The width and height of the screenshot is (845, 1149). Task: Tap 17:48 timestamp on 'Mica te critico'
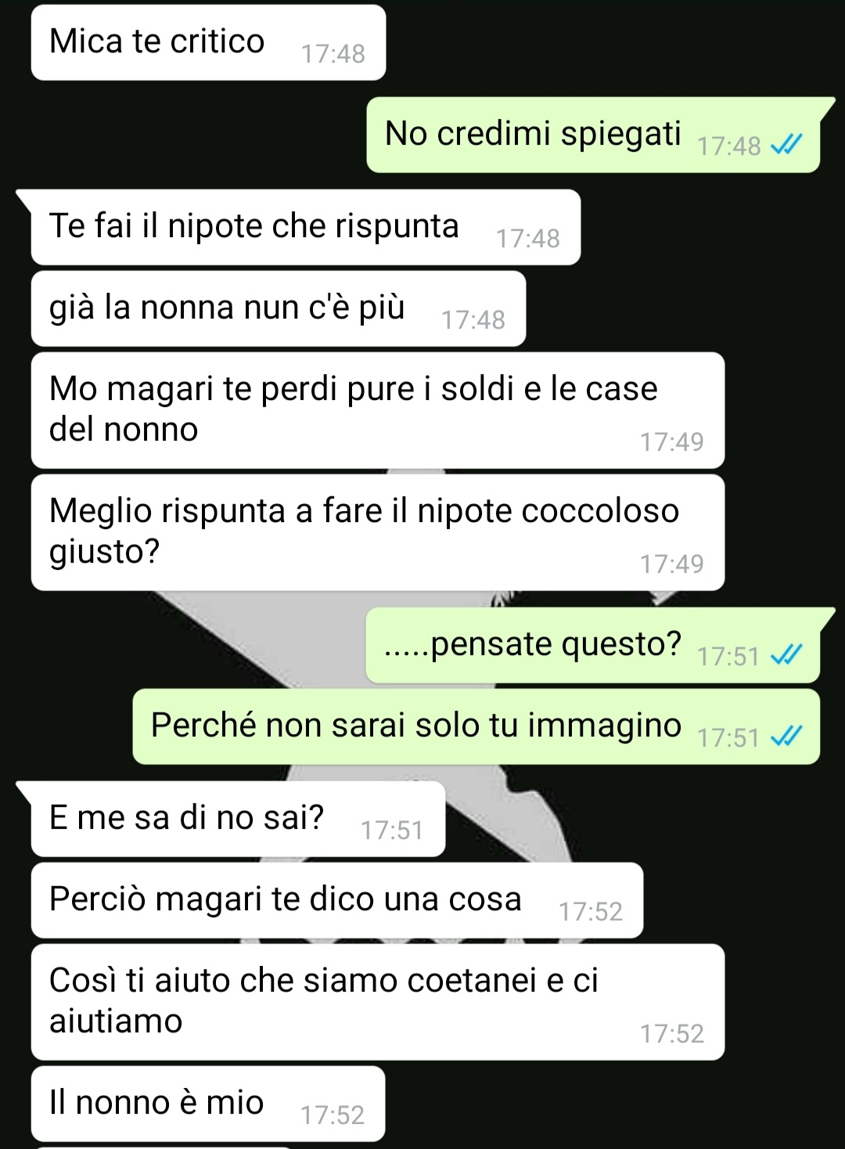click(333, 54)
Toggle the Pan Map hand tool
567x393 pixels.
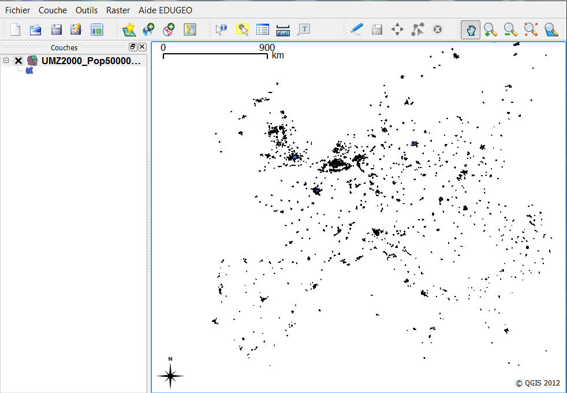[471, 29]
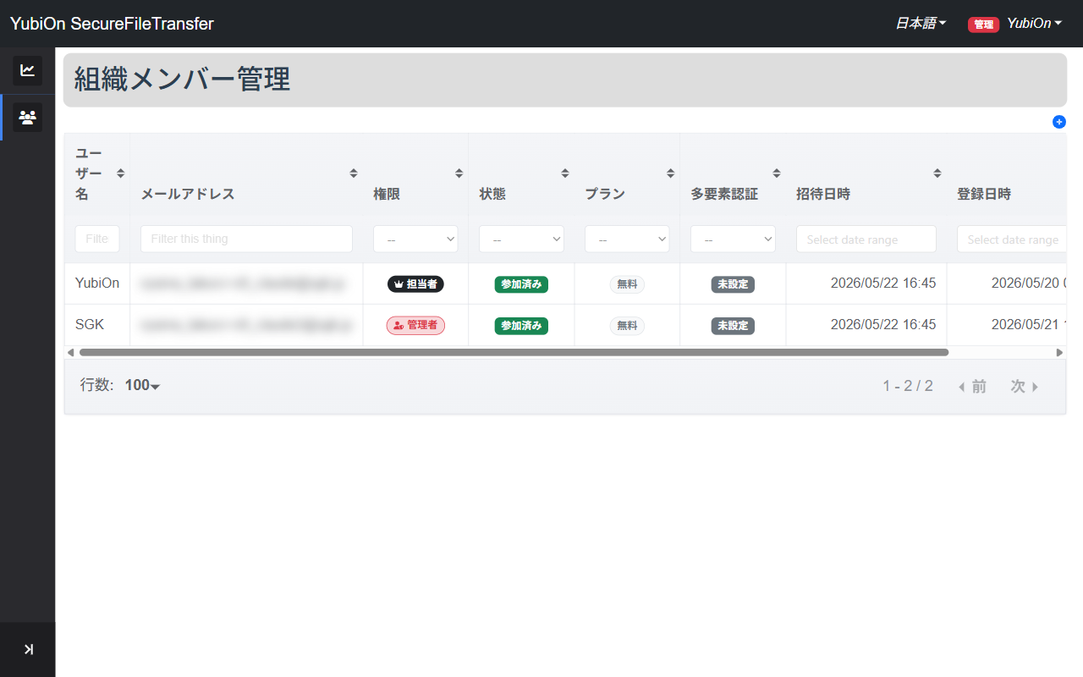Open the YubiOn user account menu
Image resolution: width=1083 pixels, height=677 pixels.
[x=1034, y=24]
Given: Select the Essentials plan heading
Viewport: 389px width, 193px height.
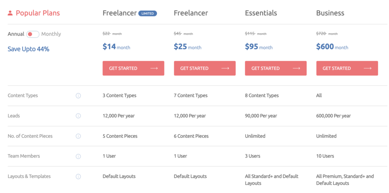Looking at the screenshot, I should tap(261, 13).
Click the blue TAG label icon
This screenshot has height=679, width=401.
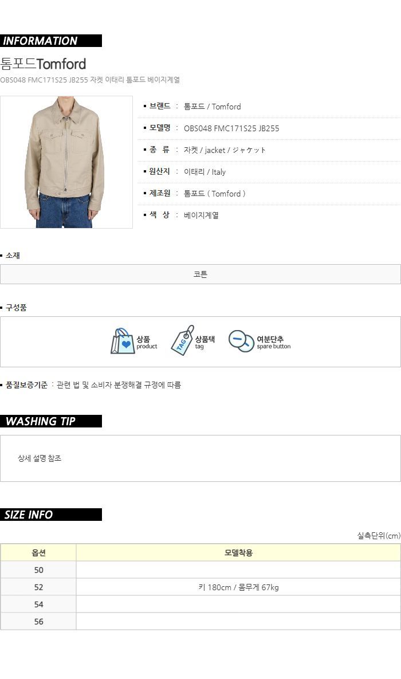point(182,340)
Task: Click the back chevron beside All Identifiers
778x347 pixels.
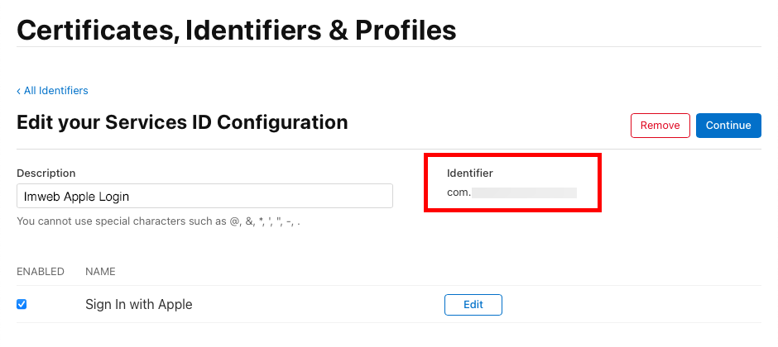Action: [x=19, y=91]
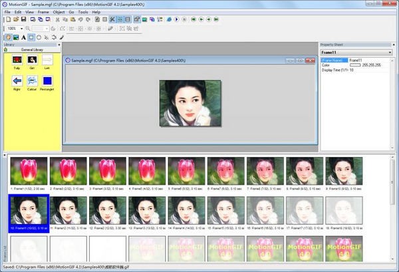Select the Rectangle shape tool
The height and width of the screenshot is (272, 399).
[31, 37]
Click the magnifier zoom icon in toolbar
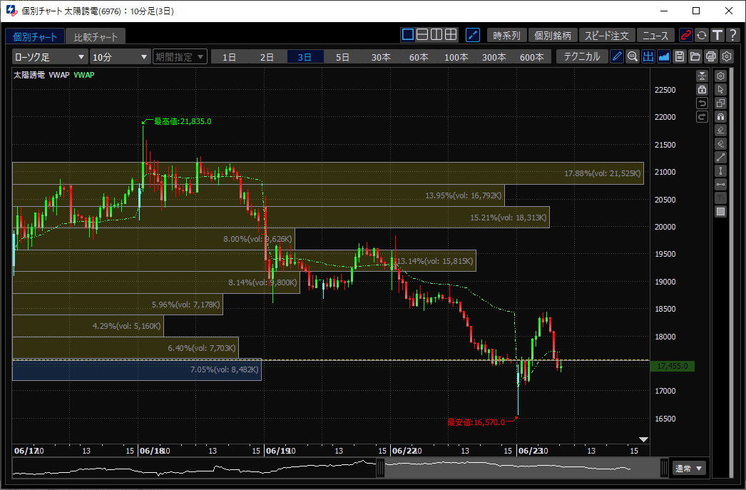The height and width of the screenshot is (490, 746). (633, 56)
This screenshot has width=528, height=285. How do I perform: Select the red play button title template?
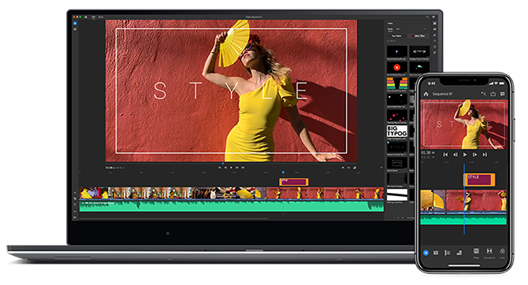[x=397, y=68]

········

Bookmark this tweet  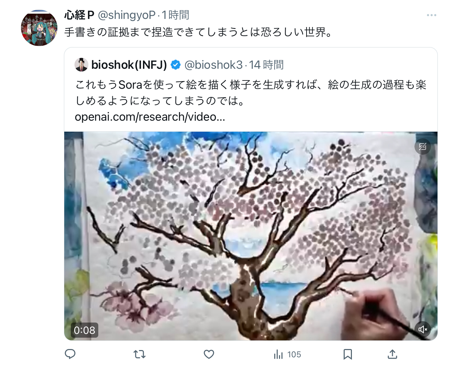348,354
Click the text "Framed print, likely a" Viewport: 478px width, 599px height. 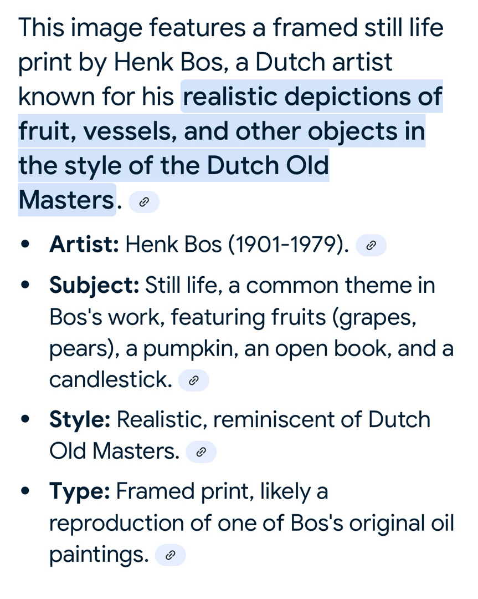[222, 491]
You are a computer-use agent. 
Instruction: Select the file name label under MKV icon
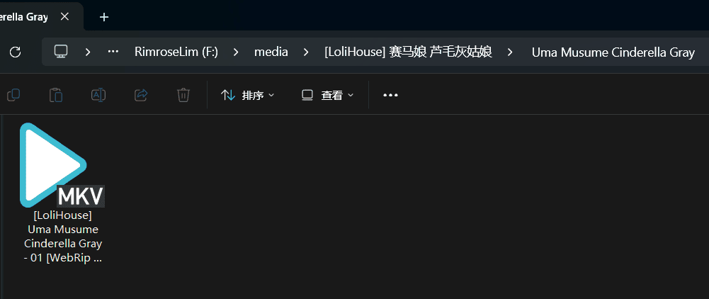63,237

········

Range to copy from the listing above: the line with "Viewport: 389px width, 193px height." through the line with "Task: Click the". Transcribe it exactly and skip the pictures.

#### Task solution:
Viewport: 389px width, 193px height.
Looking at the screenshot, I should tap(261, 13).
Click the blue TAG label icon
This screenshot has height=679, width=401.
point(182,340)
Task: Click the back chevron beside All Identifiers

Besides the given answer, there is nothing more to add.